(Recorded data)
=== Section Start ===

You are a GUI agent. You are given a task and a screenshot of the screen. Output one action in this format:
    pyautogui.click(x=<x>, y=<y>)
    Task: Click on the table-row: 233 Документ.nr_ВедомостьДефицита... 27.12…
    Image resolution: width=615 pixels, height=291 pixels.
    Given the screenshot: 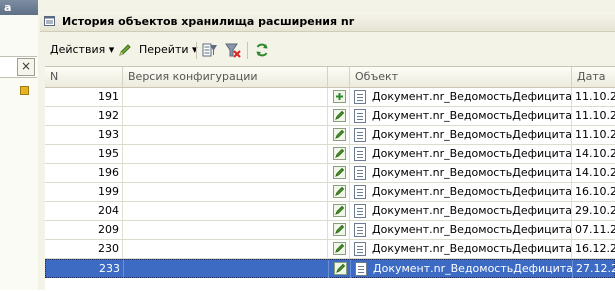 What is the action you would take?
    pyautogui.click(x=330, y=268)
    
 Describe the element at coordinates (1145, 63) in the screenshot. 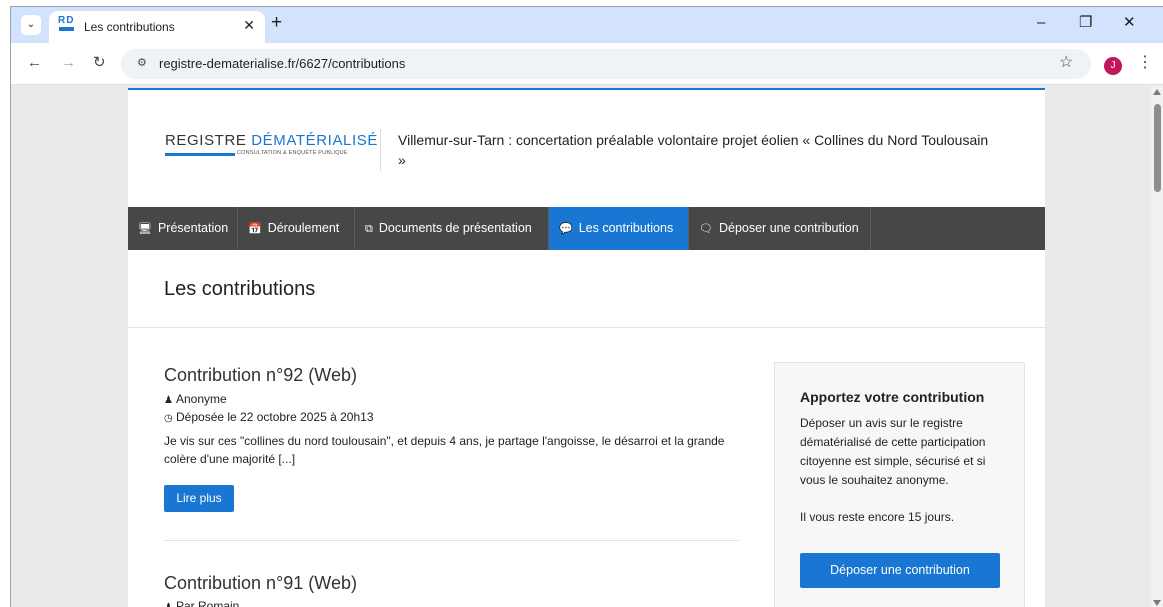

I see `menu-kebab-icon: ⋮` at that location.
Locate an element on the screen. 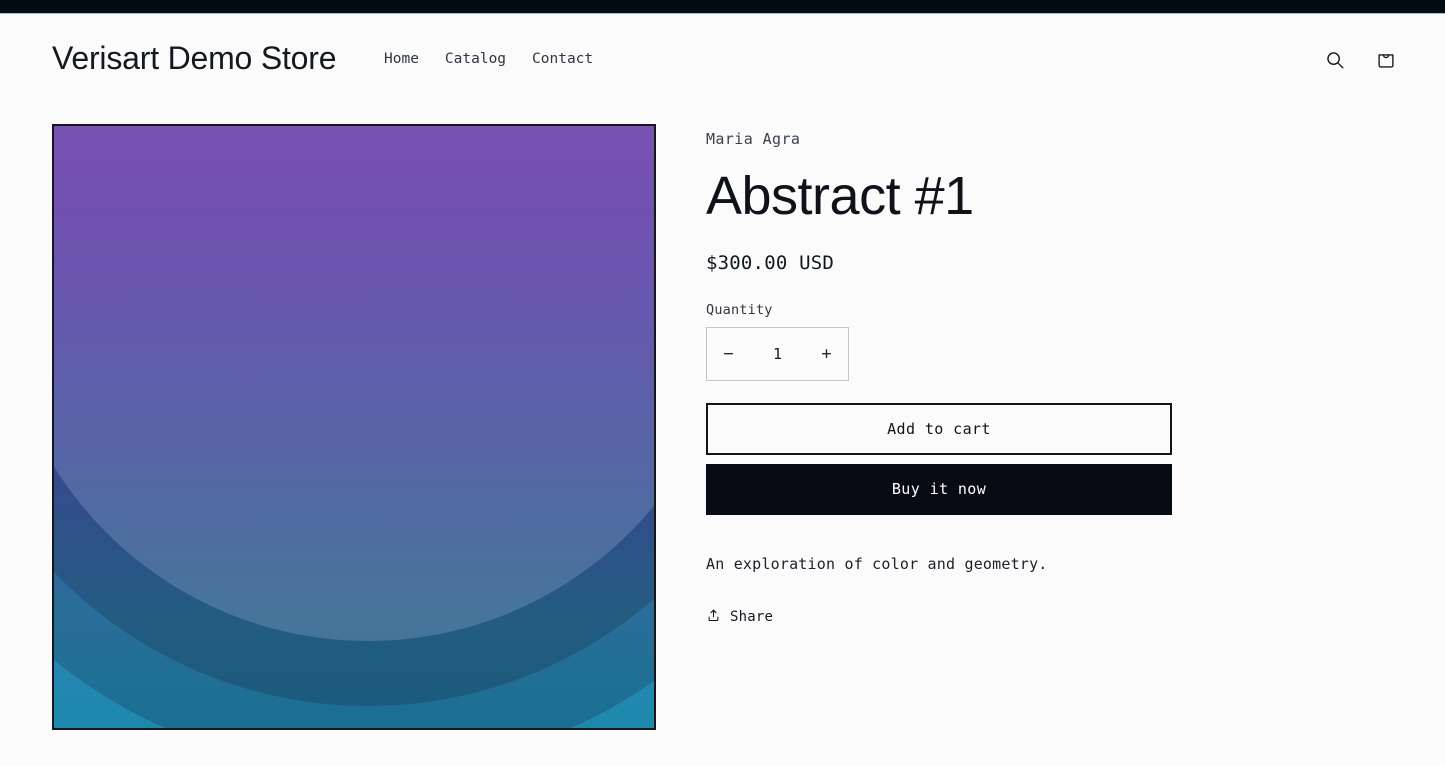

=== Section End ===

Starting at the line that has "Describe the element" and going through the end of the records, write those lines again with "screenshot" switched to "screen capture" and nothing else changed. Leave the pictures out.

PROBLEM SOLUTION —
 Describe the element at coordinates (1145, 63) in the screen capture. 

I see `menu-kebab-icon: ⋮` at that location.
Locate an element on the screen. 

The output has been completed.